§ **TASK TO COMPLETE**:
Nothing but the lines from the one containing "Task: Click the Pre-seed" through the end of the entries below should appear in your answer, transcribed exactly; please drop the pictures.

§ **INFORMATION**:
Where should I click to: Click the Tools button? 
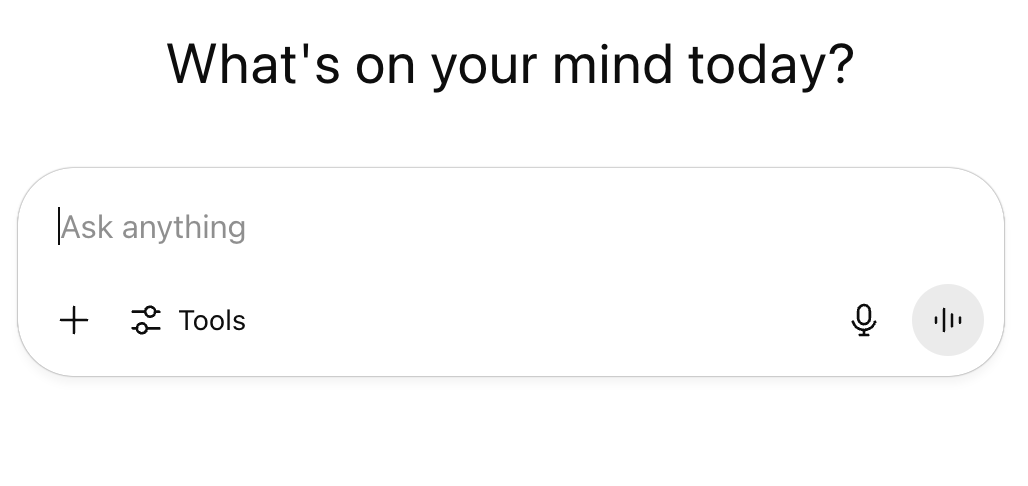188,321
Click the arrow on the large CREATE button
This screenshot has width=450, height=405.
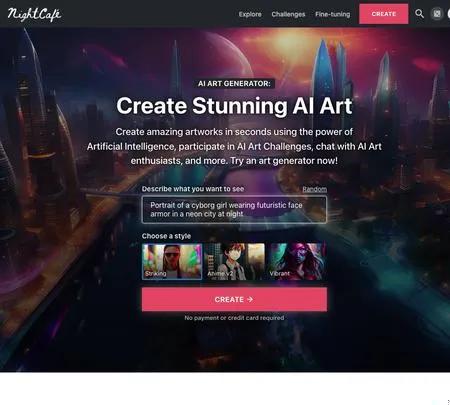[x=250, y=299]
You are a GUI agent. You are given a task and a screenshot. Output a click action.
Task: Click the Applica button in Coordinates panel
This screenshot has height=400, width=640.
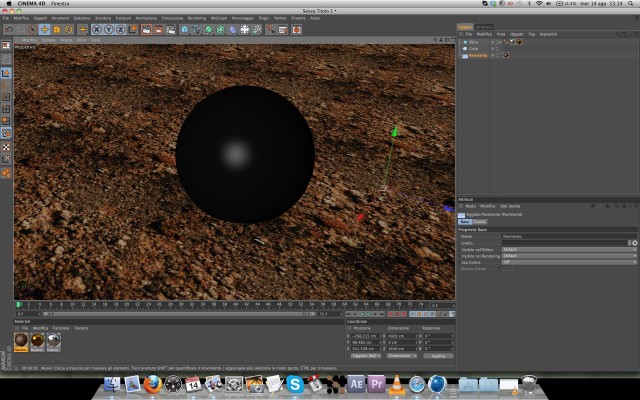click(x=437, y=356)
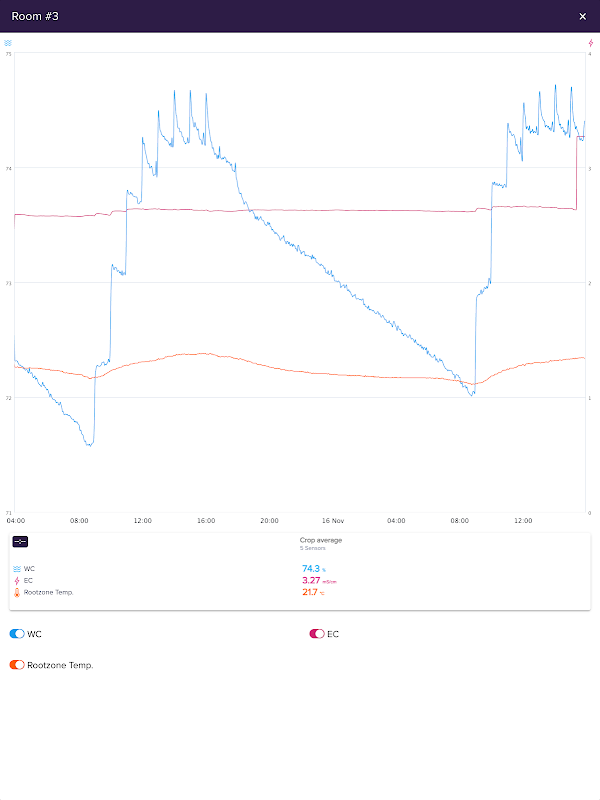600x800 pixels.
Task: Click the first 12:00 tick on time axis
Action: click(x=143, y=520)
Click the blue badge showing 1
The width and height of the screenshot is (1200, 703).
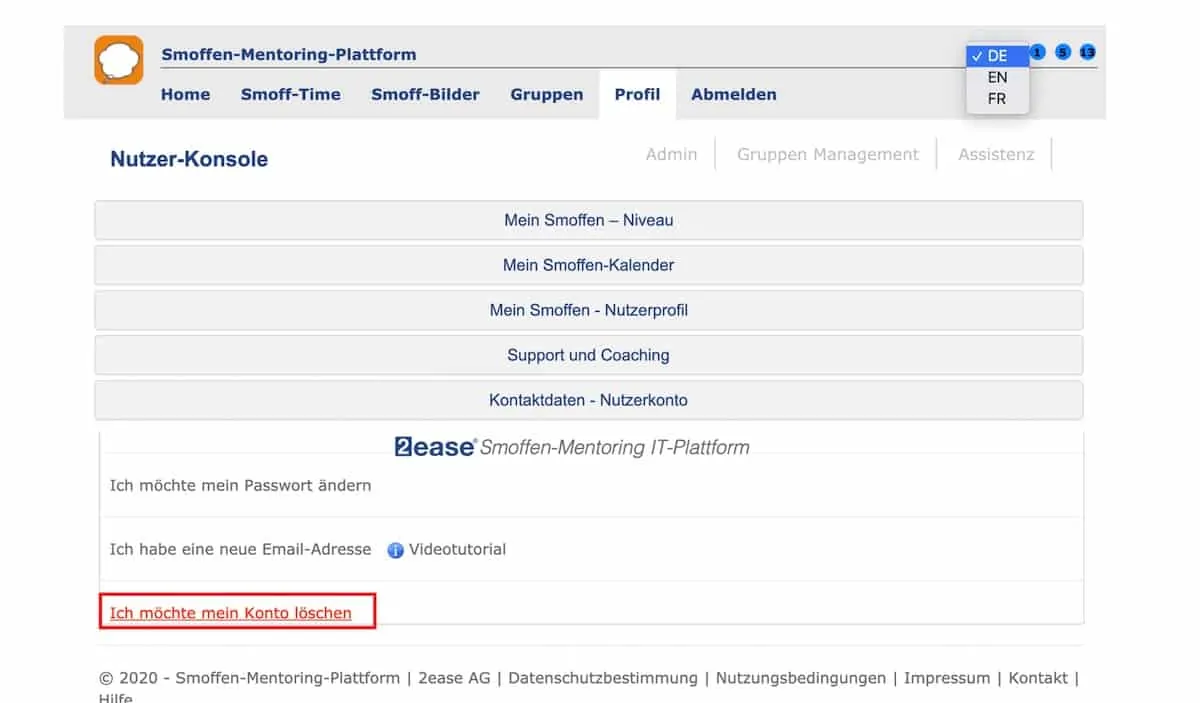1037,52
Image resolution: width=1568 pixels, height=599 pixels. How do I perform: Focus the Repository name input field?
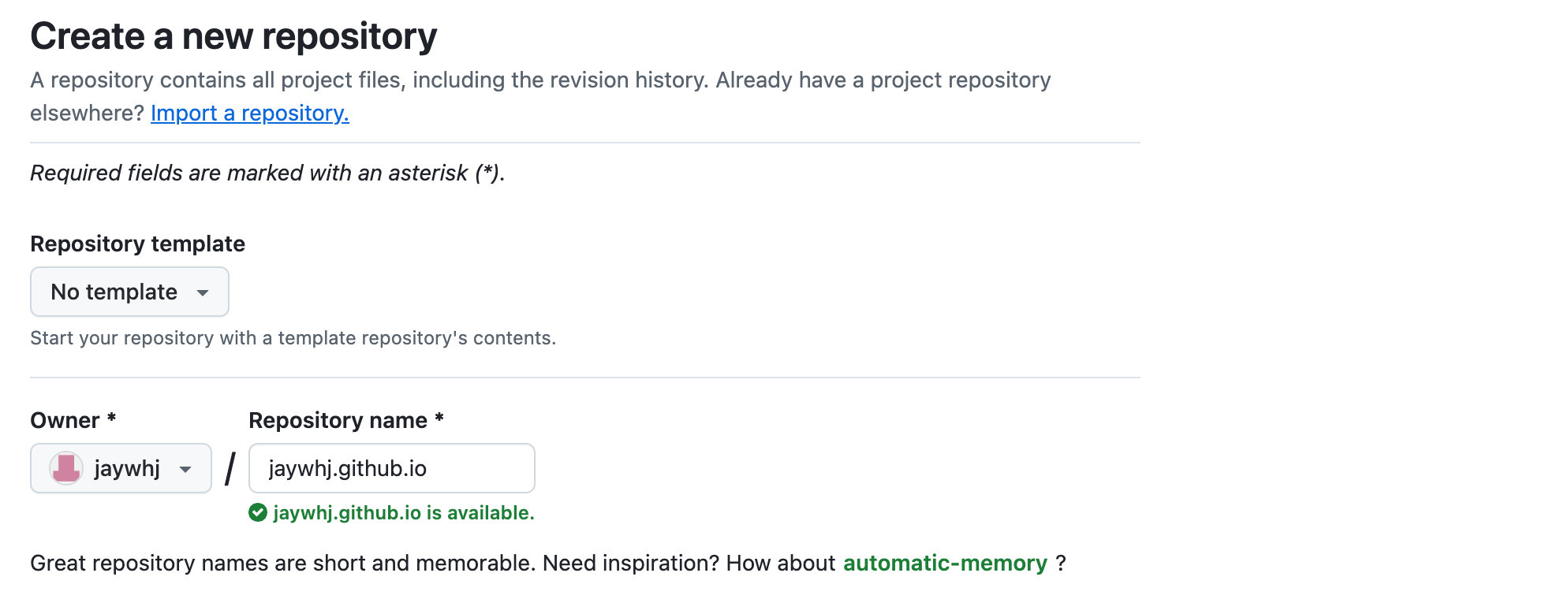pos(391,468)
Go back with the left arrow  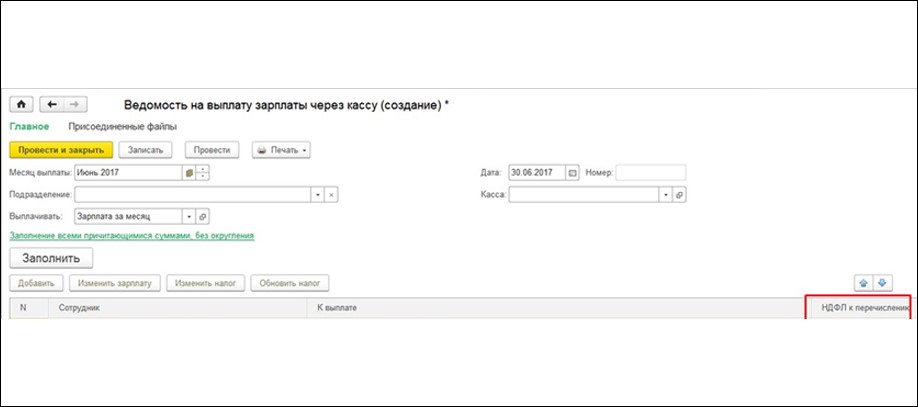point(52,104)
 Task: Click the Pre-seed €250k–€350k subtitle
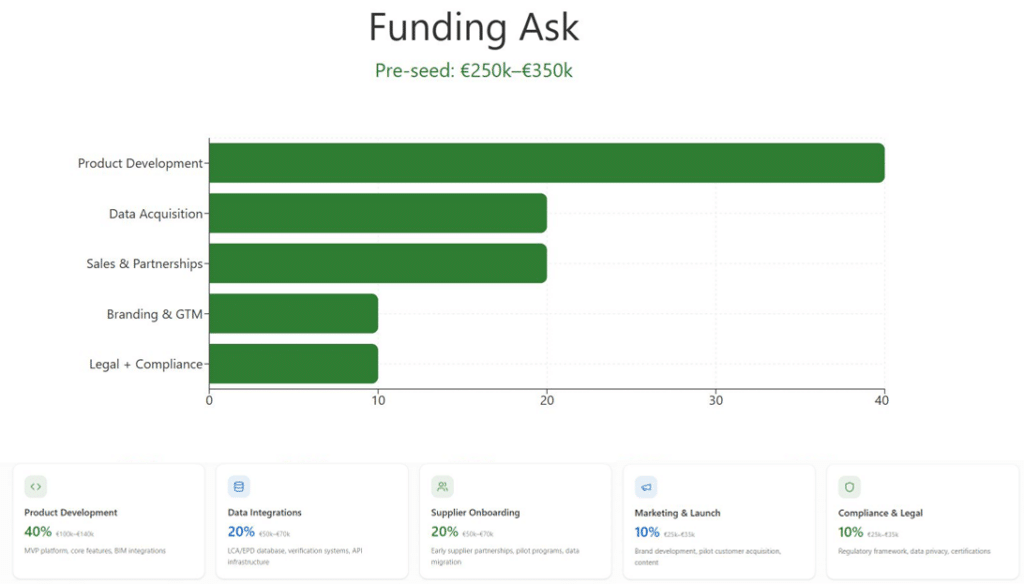click(473, 70)
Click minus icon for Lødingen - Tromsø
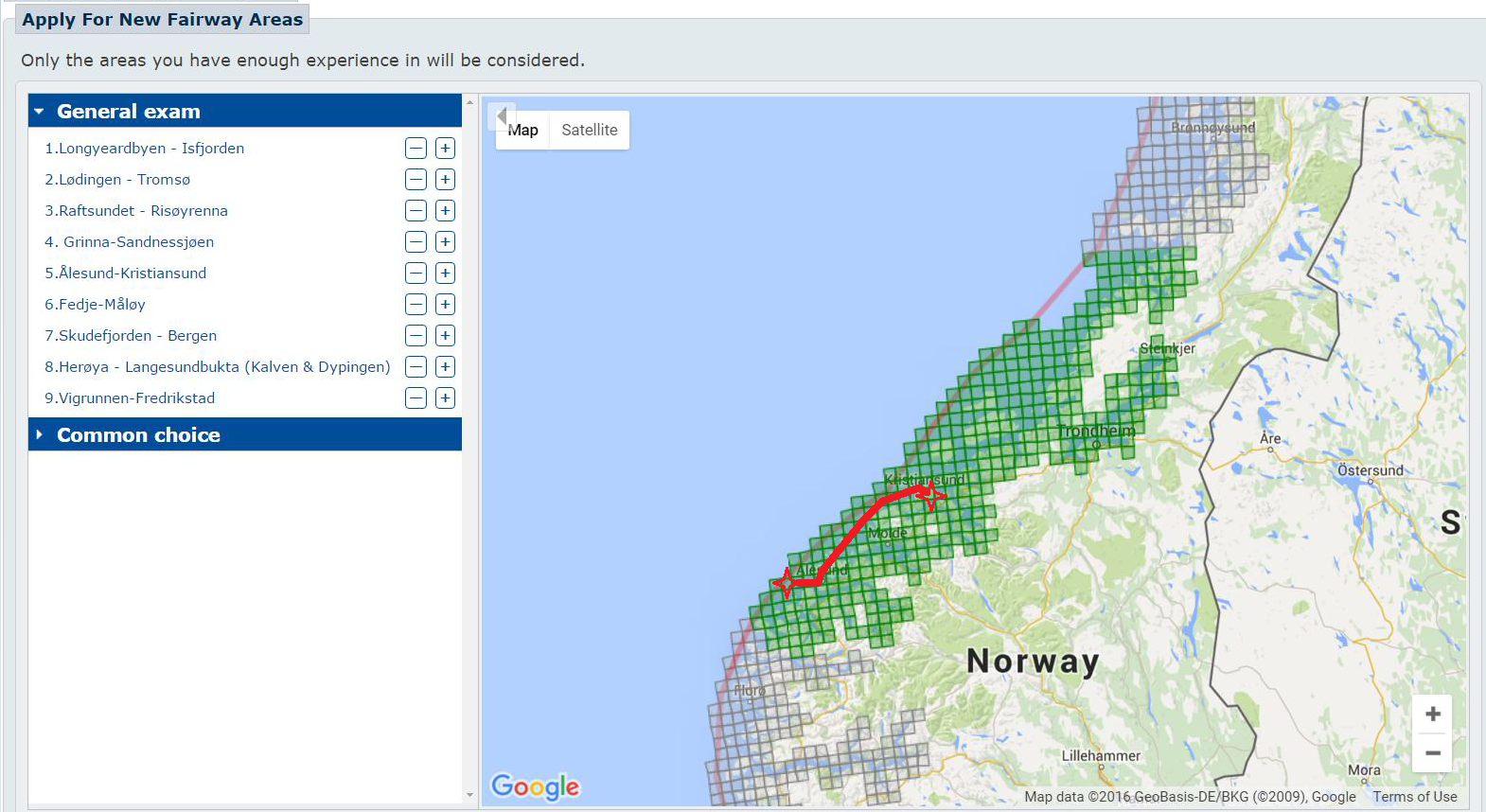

§ **ANSWER BOX**:
 Task: Click the Pre-seed €250k–€350k subtitle
click(473, 70)
Click minus icon for Lødingen - Tromsø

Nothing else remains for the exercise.